Living in a toxic-free environment.

We are exposed to the environment. All. The. Time. Through the air we breathe, the food we eat, the home we live in. Normally, exposure to the environment is not a problem. We have evolved in the environment and adapted to the environment.

However, since the industrial revolution and driven by the ever growing need to optimize productivity, countless compounds have been developed and implemented in almost every aspect of human life, including consumables like water bottles and food wrapping, personal care products, as well as fruits and vegetables treated with agricultural chemicals. Many of those have subsequently been identified as environmental toxicants with devastating health effects for the exposed population. 

Just imagine: Socioeconomic costs associated with exposure to environmental toxicants are estimated to exceed 10% of the global gross domestic product [1]! 

Although restrictions and regulations aim to minimize exposure, their implementation however, often occurs with great delay and regulatory measures can vary significantly between countries, meanwhile rendering exposure to environmental toxicants a constant and significant threat to long term public health. Importantly, accumulating evidence suggests that exposure to environmental toxicants not only inflicts adverse health effects in the exposed individual but can persist in subsequent unexposed generations through abnormal epigenetic modifications in sperm and egg [2, 3]. Most prominently, the dramatic deterioration in human sperm quality over the past 50 years has been associated with environmental exposure to commonly used toxicants [4].

Despite progress in our general understanding of inheritable epigenetic modifications as a result of environmental exposure, their effects on immunity and host defense and consequent impact on multiple pathologies including cancer, microbial susceptibility, and autoimmune diseases across generations is severely understudied.

Is it possible, that the rapid increase in immune-mediated diseases (think type 1 diabetes, asthma, allergies, eczema…) are a result of the environment our parents and grandparents lived in? 

And maybe even more important: Is it possible, that the environment we are living in today might cause immune pathologies in our children and grandchildren?

These are the questions that are driving our research. Our mission in the Liedmann lab is to discover how exposure to environmental toxicants changes the immune system for generations, use this information to explain and treat immune disorders induced by ancient exposure, and thereby do our part in the global effort toward life in a toxic-free environment. As this is a mammoth task, we recognize that the broadest impact the lab can possibly have is through the people we train and their contribution to science in the future.

Epigenetics - the connection between environmental influences and genes. Epigenetic modifications regulate when a gene is expressed or "switched on" and when it is silenced or "switched off".

[1] Grandjean, P. and M. Bellanger, Calculation of the disease burden associated with environmental chemical exposures: application of toxicological information in health economic estimation. Environ Health, 2017. 16(1): p. 123.

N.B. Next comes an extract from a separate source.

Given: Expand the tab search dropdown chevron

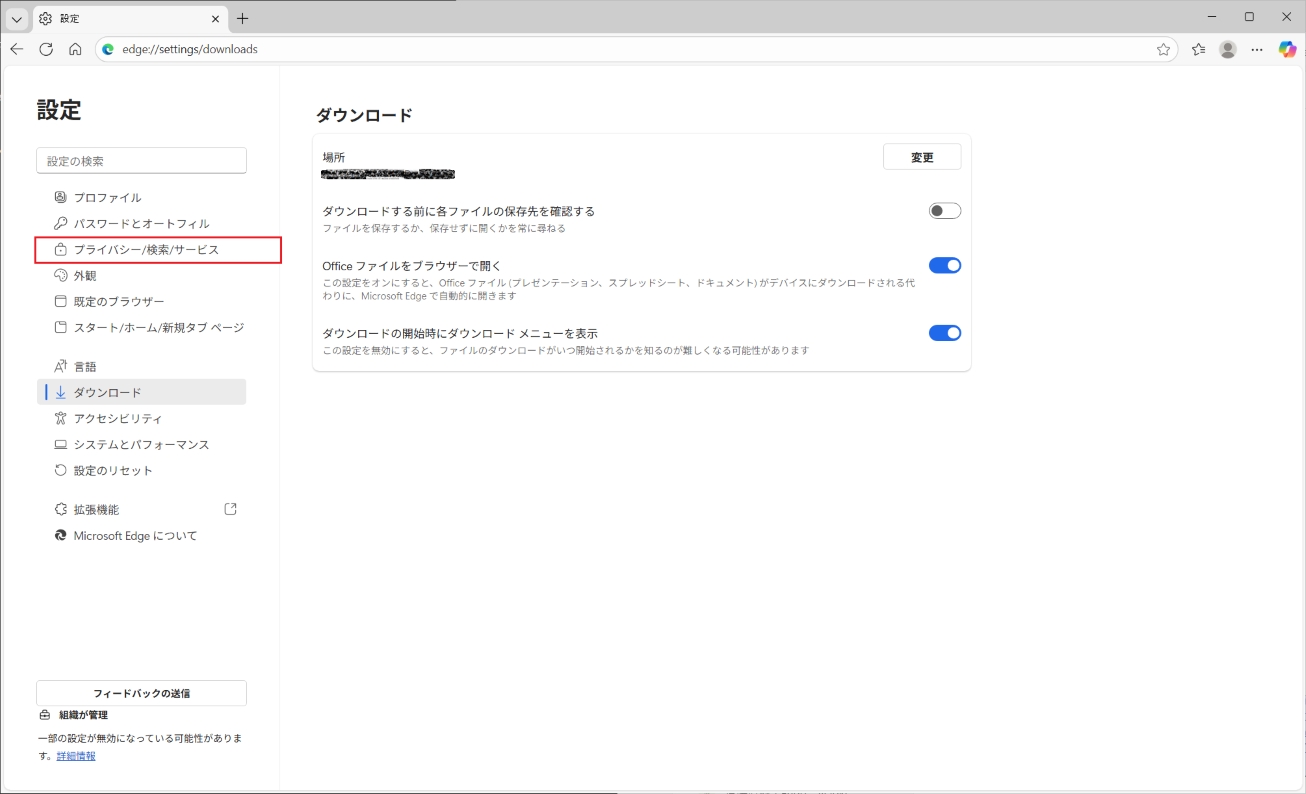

[2]  Perez, M.F. and B. Lehner, Intergenerational and transgenerational epigenetic inheritance in animals. Nat Cell Biol, 2019. 21(2): p. 143-151.

[3] Skinner, M.K., Environmental epigenetic transgenerational inheritance and somatic epigenetic mitotic stability. Epigenetics, 2011. 6(7): p. 838-42.

[4] Levine, H., et al., Temporal trends in sperm count: a systematic review and meta-regression analysis. Hum Reprod Update, 2017. 23(6): p. 646-659.